Kubernetes etcd: The Brain Behind Your Cluster | Blog

What is etcd?

etcd is the single source of truth for your entire Kubernetes cluster. Every object you create — Pods, Services, ConfigMaps, Secrets, RBAC roles — is serialized and stored in etcd. If you lose etcd without a backup, you lose your cluster. Period.

It is a distributed, strongly consistent key-value store built on the Raft consensus algorithm. The Kubernetes API server is the only component that talks to etcd directly; everything else reads and writes through the API server.

"etcd is to Kubernetes what a database is to a web application — except losing the database means losing the entire system state."

Kubernetes control plane architecture — etcd cluster (right) is accessed exclusively by the API server.

How Kubernetes Uses etcd

All cluster state lives under the /registry key prefix. Every resource type gets its own hierarchical path. Here's a snapshot of what lives in etcd:

etcd Key	What It Stores
`/registry/pods/{namespace}/{name}`	Pod spec and status
`/registry/services/specs/{ns}/{name}`	Service definitions
`/registry/secrets/{ns}/{name}`	Secrets (base64, optionally encrypted)
`/registry/configmaps/{ns}/{name}`	ConfigMaps
`/registry/deployments/apps/{ns}/{name}`	Deployment specs
`/registry/leases/kube-system/{component}`	Leader election leases

You can inspect raw etcd data directly using etcdctl:

bash

ETCDCTL_API=3 etcdctl \
  --endpoints=https://127.0.0.1:2379 \
  --cacert=/etc/kubernetes/pki/etcd/ca.crt \
  --cert=/etc/kubernetes/pki/etcd/healthcheck-client.crt \
  --key=/etc/kubernetes/pki/etcd/healthcheck-client.key \
  get /registry/pods --prefix --keys-only

The Raft Consensus Algorithm

etcd uses Raft to guarantee linearizable consistency across all members. Every write goes through the elected leader; followers only replicate and vote.

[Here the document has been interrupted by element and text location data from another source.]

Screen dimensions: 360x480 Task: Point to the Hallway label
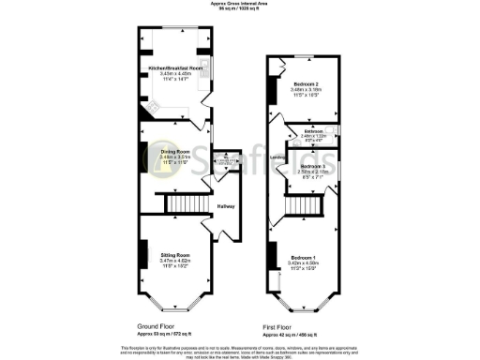tap(226, 206)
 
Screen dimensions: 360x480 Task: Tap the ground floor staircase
tap(176, 203)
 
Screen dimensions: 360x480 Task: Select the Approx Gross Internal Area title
tap(240, 4)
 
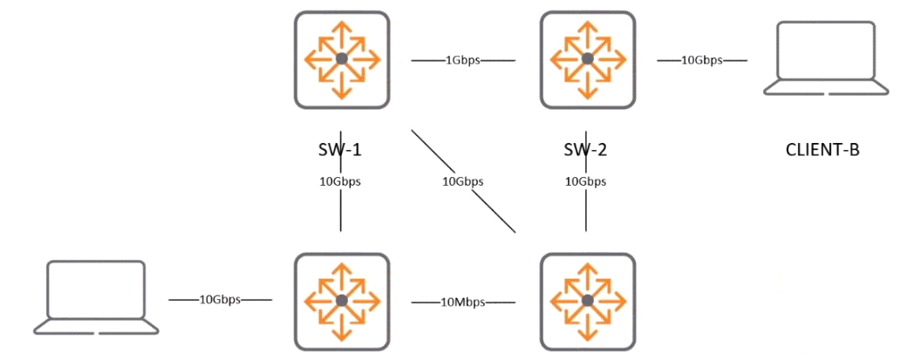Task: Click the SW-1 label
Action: point(341,149)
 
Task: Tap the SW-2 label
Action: point(586,149)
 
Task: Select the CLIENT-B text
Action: point(823,150)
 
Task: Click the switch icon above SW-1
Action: point(342,59)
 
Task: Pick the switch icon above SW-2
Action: point(588,59)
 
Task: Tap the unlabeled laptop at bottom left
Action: point(96,297)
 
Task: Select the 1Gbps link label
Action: point(463,59)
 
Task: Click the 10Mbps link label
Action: point(463,302)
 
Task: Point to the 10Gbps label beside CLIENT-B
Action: point(702,59)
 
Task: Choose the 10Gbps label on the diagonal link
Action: point(463,181)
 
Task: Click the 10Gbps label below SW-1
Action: point(340,181)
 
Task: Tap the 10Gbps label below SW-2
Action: point(585,181)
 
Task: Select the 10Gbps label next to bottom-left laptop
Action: point(221,301)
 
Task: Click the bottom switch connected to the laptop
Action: point(342,302)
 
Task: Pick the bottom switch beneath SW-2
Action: point(588,302)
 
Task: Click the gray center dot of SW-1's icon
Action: point(342,58)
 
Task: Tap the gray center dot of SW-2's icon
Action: point(588,58)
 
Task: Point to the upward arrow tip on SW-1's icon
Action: point(342,21)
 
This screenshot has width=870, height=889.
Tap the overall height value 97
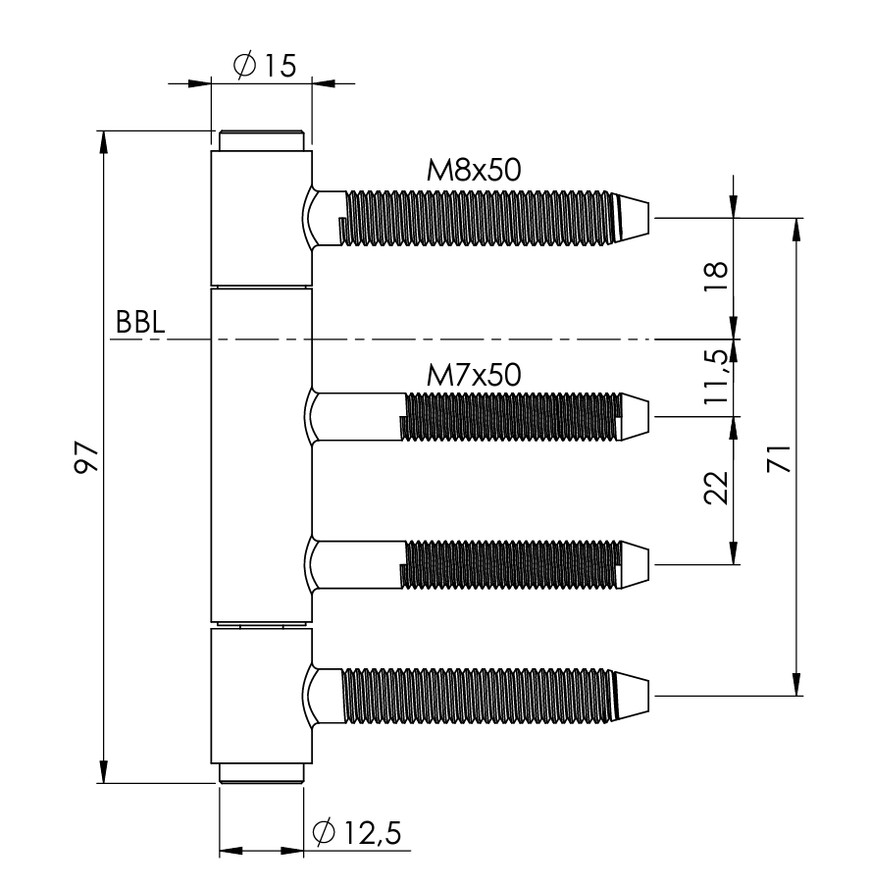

Raft write path: the leader replicates to followers, waits for a quorum of ACKs, then commits and replies to the client.

Why Odd Node Counts?

nodes

tolerates 1 failure

nodes

tolerates 2 failures

nodes

tolerates 3 failures

A 4-node cluster also requires 3 votes for quorum — the same as 3 nodes — but with added cost and complexity. Always use 3 or 5 in production.

Backup and Restore

⚠️

Critical: Always backup etcd before cluster upgrades, node additions, or any destructive operation. Automate this with a CronJob — test restores regularly.

Taking a Snapshot

bash

ETCDCTL_API=3 etcdctl snapshot save \
  /backup/etcd-snapshot-$(date +%Y%m%d).db \
  --endpoints=https://127.0.0.1:2379 \
  --cacert=/etc/kubernetes/pki/etcd/ca.crt \
  --cert=/etc/kubernetes/pki/etcd/server.crt \
  --key=/etc/kubernetes/pki/etcd/server.key

Verifying the Snapshot

bash

etcdctl snapshot status /backup/etcd-snapshot.db --write-out=table

Restoring from Snapshot

bash

# 1. Stop API server
mv /etc/kubernetes/manifests/kube-apiserver.yaml /tmp/

# 2. Restore to a new data dir
ETCDCTL_API=3 etcdctl snapshot restore /backup/etcd-snapshot.db \
  --data-dir=/var/lib/etcd-restored \
  --name=master \
  --initial-cluster=master=https://127.0.0.1:2380 \
  --initial-cluster-token=etcd-cluster-1 \
  --initial-advertise-peer-urls=https://127.0.0.1:2380

# 3. Update etcd manifest --data-dir, then restore API server
mv /tmp/kube-apiserver.yaml /etc/kubernetes/manifests/

Encryption at Rest

By default, Secrets stored in etcd are only base64-encoded — not encrypted. Anyone with etcd access can read them. Enable encryption at rest via an EncryptionConfiguration resource:

yaml

# /etc/kubernetes/encryption-config.yaml
apiVersion: apiserver.config.k8s.io/v1
kind: EncryptionConfiguration
resources:
  - resources:
      - secrets
      - configmaps
    providers:
    - aescbc:
        keys:
        - name: key1
          secret: <base64-encoded-32-byte-key>
    - identity: {}

Pass this config to the API server and re-encrypt existing secrets:

bash

# API server flag
--encryption-provider-config=/etc/kubernetes/encryption-config.yaml

# Re-encrypt all existing secrets
kubectl get secrets --all-namespaces -o json | kubectl replace -f -

Performance Tuning

etcd is highly sensitive to disk I/O latency — it writes a WAL entry to disk on every committed write. On a slow disk, the Raft heartbeat can be missed, causing leader re-elections and degraded performance.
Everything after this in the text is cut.